The S&P 500 fell 19% from its July 7 closing high of 1,353 to its Oct. 3 closing low of 1,099.
It was the kind of move you’d think would have Wall Street strategists tripping over each other as they cut their targets for the market.
But on Sept. 11, when the S&P was at 1,154, then-BofA strategist David Bianco raised his 12-month forecast on the S&P to 1,450 from 1,400. This implied a very bullish 26% return. In his note, he also suggested the market could surge 15% from Sept. to January.
At the time, his calls were widely criticized as delusional optimism. I even wrote that he was the "gutsiest strategist in the world right now." (Three days later, BofA and Bianco parted ways. He later joined Deutsche Bank as their top equity strategist. Today, he’s CIO at DWS.)
David Bianco, CIO at DWS. (Source: UBS GWM) (Yahoo Finance)
Well, Bianco nailed both calls.
The S&P surged 15% from September to the end of January. And it hit 1,450 on Sept. 13, 2012 — 12 months and two days after he set his 12-month target.
The S&P 500 tumbled into fall 2011 and staged an impressive rally for much of 2012. (Yahoo Finance)
I was reminded of this episode this week because Barclays’ Venu Krishna raised his year-end target for the S&P 500 to 7,650 from 7,400. This, despite the market pulling back amid heightened uncertainty and elevated energy prices stemming from the conflict in Iran.
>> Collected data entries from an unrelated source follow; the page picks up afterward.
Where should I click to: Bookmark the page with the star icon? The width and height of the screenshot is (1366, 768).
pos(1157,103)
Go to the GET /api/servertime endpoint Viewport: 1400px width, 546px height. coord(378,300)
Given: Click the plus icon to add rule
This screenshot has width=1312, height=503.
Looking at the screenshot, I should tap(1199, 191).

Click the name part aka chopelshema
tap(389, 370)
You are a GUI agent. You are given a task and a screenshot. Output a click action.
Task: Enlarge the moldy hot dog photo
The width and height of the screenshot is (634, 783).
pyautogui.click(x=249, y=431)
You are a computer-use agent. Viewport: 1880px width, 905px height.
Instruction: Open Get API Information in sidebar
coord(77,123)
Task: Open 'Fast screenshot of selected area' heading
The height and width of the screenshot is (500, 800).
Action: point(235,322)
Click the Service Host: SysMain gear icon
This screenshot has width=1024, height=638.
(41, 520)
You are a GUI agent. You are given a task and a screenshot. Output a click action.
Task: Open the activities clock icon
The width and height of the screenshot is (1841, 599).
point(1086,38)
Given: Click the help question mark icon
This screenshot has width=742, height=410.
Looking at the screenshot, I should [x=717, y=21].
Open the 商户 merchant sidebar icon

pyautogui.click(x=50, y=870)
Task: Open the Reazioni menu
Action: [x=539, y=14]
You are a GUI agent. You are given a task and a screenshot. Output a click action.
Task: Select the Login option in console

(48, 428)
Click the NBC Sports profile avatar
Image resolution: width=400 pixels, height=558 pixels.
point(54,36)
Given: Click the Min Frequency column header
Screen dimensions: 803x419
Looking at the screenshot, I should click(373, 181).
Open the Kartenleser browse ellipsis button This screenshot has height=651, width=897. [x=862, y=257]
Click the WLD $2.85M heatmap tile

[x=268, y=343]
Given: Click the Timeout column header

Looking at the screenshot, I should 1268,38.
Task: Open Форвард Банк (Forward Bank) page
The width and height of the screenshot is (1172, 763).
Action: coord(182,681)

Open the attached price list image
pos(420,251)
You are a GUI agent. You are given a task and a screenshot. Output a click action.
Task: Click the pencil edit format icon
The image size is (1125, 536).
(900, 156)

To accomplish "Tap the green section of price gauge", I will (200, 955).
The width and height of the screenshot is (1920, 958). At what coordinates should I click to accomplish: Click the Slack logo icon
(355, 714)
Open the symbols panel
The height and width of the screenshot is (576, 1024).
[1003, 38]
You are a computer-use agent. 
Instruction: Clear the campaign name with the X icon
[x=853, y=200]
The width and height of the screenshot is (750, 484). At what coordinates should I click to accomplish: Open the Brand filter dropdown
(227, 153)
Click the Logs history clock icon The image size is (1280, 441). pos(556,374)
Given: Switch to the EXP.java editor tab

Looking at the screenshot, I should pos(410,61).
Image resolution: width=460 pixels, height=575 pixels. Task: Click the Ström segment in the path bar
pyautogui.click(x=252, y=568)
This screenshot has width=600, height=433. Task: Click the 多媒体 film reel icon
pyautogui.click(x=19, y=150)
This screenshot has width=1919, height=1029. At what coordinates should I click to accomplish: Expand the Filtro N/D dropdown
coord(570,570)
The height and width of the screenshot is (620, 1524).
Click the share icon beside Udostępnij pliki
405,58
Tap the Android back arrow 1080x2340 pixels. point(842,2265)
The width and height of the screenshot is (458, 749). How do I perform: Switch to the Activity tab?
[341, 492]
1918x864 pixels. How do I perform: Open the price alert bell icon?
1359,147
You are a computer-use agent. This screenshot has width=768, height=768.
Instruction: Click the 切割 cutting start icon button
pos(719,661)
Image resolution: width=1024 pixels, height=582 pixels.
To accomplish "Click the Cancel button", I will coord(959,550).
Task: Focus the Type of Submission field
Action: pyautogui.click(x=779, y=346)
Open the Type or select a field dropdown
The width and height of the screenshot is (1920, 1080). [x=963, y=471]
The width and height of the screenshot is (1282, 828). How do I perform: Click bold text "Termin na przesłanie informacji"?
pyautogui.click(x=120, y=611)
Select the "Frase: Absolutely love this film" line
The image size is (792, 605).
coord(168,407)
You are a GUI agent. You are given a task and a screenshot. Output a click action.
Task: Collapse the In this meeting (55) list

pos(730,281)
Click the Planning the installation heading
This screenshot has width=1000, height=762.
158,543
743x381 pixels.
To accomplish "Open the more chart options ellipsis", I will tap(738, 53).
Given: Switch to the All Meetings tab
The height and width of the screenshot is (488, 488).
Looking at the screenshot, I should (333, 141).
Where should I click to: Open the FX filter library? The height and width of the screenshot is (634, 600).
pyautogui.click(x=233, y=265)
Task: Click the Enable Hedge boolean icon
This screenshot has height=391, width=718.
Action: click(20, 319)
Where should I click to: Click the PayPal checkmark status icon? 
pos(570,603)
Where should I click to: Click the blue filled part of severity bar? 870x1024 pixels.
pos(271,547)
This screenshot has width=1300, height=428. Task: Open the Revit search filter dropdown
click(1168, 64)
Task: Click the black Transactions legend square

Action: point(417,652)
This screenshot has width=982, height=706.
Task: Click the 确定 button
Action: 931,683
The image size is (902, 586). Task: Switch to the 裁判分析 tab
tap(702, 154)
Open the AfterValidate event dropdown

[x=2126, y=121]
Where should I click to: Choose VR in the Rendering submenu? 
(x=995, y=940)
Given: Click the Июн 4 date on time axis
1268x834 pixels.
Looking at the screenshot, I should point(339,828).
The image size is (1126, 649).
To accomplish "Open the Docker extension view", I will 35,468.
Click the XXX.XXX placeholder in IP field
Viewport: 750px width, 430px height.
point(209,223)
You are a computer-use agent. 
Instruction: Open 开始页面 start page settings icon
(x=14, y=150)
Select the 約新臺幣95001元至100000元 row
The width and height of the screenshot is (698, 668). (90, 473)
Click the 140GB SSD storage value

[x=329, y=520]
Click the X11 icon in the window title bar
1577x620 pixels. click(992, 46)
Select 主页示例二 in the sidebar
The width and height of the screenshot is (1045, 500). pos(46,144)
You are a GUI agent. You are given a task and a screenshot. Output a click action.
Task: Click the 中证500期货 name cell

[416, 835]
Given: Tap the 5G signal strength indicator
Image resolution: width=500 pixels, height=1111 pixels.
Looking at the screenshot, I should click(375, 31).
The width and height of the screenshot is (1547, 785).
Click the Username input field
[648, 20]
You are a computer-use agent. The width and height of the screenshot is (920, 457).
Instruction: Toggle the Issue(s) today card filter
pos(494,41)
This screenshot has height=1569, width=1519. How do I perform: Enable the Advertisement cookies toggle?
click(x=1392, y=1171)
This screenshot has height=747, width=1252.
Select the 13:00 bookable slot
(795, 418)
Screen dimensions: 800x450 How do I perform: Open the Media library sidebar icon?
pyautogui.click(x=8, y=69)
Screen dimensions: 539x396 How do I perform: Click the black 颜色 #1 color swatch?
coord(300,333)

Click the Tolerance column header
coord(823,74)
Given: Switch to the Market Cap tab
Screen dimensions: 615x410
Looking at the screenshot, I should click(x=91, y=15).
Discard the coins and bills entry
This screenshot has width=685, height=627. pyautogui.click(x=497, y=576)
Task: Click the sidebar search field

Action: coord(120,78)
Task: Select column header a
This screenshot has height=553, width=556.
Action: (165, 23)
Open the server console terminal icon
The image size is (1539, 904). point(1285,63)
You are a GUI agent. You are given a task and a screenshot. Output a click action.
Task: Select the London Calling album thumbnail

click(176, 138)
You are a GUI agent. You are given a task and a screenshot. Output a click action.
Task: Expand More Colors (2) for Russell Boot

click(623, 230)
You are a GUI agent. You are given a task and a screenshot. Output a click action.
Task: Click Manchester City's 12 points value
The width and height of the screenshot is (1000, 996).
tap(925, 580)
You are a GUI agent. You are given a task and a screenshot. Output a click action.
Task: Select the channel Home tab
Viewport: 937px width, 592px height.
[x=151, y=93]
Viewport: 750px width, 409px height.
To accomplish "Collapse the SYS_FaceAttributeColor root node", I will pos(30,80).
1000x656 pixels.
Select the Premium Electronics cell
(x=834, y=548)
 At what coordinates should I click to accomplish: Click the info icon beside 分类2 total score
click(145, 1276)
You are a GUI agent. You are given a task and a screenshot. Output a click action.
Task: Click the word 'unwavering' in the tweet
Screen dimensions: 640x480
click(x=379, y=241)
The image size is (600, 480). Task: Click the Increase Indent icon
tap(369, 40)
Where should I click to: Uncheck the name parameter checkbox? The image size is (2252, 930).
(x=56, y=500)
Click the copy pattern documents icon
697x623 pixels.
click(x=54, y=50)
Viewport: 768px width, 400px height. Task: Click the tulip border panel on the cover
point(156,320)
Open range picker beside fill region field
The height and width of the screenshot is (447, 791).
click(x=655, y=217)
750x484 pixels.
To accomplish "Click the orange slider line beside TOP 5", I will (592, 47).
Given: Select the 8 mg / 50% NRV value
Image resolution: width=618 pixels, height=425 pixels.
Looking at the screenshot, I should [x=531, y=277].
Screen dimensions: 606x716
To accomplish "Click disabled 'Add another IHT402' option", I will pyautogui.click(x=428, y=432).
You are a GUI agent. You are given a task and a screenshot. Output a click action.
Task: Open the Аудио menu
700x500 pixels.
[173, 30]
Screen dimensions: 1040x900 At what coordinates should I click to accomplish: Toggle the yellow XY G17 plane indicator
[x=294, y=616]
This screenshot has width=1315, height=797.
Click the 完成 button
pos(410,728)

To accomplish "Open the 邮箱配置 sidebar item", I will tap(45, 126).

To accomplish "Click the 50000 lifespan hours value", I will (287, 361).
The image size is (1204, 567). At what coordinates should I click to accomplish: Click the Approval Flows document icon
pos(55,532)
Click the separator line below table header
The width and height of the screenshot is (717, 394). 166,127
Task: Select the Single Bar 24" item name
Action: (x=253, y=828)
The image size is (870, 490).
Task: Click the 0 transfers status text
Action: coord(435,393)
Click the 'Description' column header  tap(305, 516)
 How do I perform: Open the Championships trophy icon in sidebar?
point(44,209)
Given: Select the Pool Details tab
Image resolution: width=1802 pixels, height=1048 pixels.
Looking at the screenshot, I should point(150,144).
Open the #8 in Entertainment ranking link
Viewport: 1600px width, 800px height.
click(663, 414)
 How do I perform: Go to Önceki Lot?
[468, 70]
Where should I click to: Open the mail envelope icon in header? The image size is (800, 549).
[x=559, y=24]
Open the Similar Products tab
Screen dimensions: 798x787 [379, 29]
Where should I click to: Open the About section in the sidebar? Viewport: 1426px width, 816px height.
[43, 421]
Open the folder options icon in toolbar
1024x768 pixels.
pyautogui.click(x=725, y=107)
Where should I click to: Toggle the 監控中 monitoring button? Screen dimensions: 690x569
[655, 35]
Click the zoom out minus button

"Our baseline is that concerns over AI disruption, private credit, and geopolitics reflect real and material risks, but ones that will nonetheless fall short of derailing the current growth cycle at this point in time," he said.
A key driver of his call is his expectation for S&P 500 earnings to grow to $321 per share this year, up from his initial estimate of $305.
If you only have time for one metric, it should be earnings. They’re the most important long-term driver of stock prices. And according to FactSet, earnings estimates have been drifting higher.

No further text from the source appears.